Ma se i fondi da parte del governo centrale non ci sono, e i privati non devono entrare nella gestione, come se ne esce?
«La vera debolezza è che di fatto la gestione dell’acqua in Italia ha modelli tra i più vari e tutti diversi. Se c’è una lezione da trarre dalla vicenda Toscana, è che la presentazione della proposta di legge di iniziativa popolare e il dibattito che ne è seguito indica che la mobilitazione dell’opinione pubblica può costringere anche la politica a fare i conti con un tema di grande attualità».

Ma il consiglio ha respinto quella proposta di legge.
«Abbiamo respinto quella legge per come era formulata, ma nei fatti abbiamo accolto la soluzione proposta di chi ha presentato la legge. Ovvero la questione fondamentale di non trattare l’acqua nel tema dei servizi pubblici locali e quindi come merce e di lavorare ad una iniziativa specifica sul tema dell’acqua. Questo significa che il tema dell’acqua e dei servizi idrici per la Toscana è un tema che attiene alla tutela pubblica della risorsa. E l’impegno è quello di trovare le soluzioni per far sì che anche nella fase della gestione si possa rafforzare il controllo pubblico.
Ora è vero che la proposta poggia su un dato che non esiste perché in Toscana tutto è pubblico, le rete, le infrastrutture, ma a volte il pubblico ha dato la sensazione nella fase della gestione di non essere il vero proprietario. La normativa regionale sarà l’occasione per aprire per la prima volta in Italia un processo in cui l’acqua sarà gestita da una grande azienda pubblica e se ci sarà parternariato tra pubblico e privato nella fase della gestione finale, si dovrà comunque garantire che questa risponda alle caratteristiche che il pubblico detta, cioè che sia espressione pubblica».

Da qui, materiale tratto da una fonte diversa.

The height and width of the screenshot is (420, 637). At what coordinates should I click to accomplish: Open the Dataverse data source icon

Ma nei fatti così già dovrebbe essere.
«Ma dovremo garantire che lo sia di più. Anche se del resto c’è un solo un modo che questo possa davvero avvenire, ovvero torno a dire che ci siano risorse statali verso la transizione. Se le risorse non ci sono tutto resta com’è. In toscana servono 300 milioni di euro per ammodernare la rete. Cispel dice che servono 2 miliardi di euro in 15 anni perché perdiamo il 27% di acqua nella rete. In Toscana ci sono dei privati che garantiscono? Io credo che una azienda come Acea tuteli più di una banca o di una finanziaria. Ma che intanto l’acqua non sia considerata un servizio pubblico ma un bene pubblico è già un passo avanti».

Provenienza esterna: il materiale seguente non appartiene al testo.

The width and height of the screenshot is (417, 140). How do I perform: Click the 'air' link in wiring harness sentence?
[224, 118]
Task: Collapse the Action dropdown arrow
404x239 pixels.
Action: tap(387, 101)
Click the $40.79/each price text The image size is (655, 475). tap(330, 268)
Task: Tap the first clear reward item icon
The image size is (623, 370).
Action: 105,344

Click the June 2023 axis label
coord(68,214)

Veniamo ad un altro tema del dibattito. La questione della gratuità dei primi 50 litri di acqua erogata. Lei è d’accordo con questa proposta?
«Io lo considero uno spreco, è una soluzione che va nel segno dello spreco. Siamo un paese che consuma troppa acqua. Questa è una proposta che va bene per paesi dove l’acqua arriva a gocce. Nella proposta di legge di iniziativa popolare si parlava di 40 litri, ma è un messaggio sbagliato da dare agli utenti, con l’aggravante che sono gratuiti per tutti e questo è ancora più paradossale.
Si deve senza dubbio garantire la risorsa per le fasce di povertà e per quelle più deboli, ma lo si deve fare attraverso la tariffazione. Questo va fatto e lo farà anche la regione Toscana».

Quali sono i tempi previsti per questa legge?
«Si sta già lavorando ad una proposta e credo che la giunta porterà in aula un primo testo nei primi mesi del prossimo anno. E si aprirà fase di consultazione pubblica, per garantire la partecipazione alla stesura definitiva».